_Records for the task_
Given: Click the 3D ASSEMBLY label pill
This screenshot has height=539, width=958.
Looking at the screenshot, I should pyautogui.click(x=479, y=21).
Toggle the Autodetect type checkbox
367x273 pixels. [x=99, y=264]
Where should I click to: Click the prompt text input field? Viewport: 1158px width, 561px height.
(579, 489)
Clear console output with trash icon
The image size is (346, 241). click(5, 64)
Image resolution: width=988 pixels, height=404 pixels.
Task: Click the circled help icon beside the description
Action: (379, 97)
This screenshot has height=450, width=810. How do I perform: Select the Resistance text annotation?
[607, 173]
* * *
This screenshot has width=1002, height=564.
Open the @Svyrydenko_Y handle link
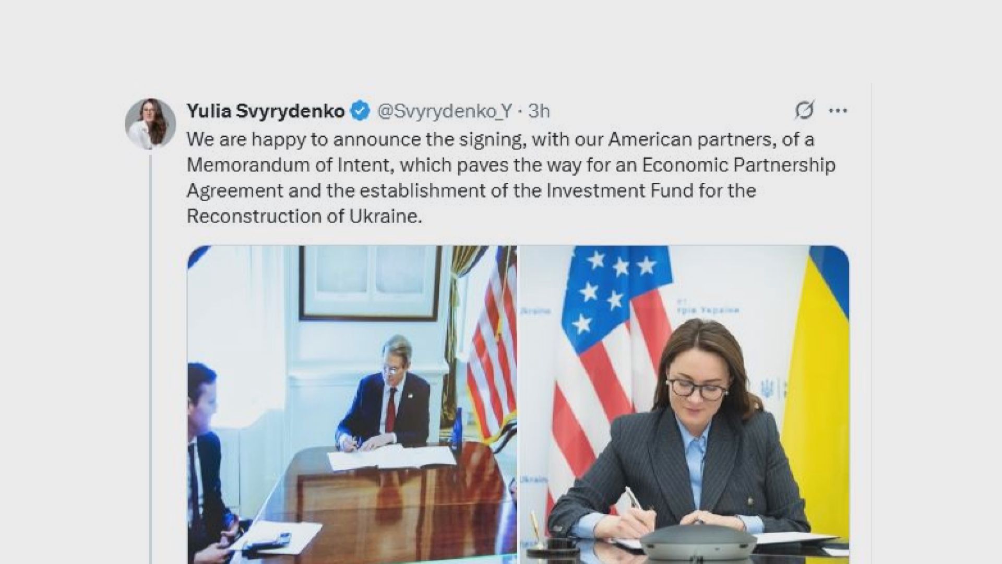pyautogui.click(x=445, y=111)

_Exercise objective_
Write out the data from the line with "Where should I" up to and including the line with "Action: (379, 97)".

_Solution to the exercise_
Where should I click to: Click the prompt text input field? Viewport: 1158px width, 561px height.
(579, 489)
Clear console output with trash icon
The image size is (346, 241). click(5, 64)
Image resolution: width=988 pixels, height=404 pixels.
Task: Click the circled help icon beside the description
Action: (379, 97)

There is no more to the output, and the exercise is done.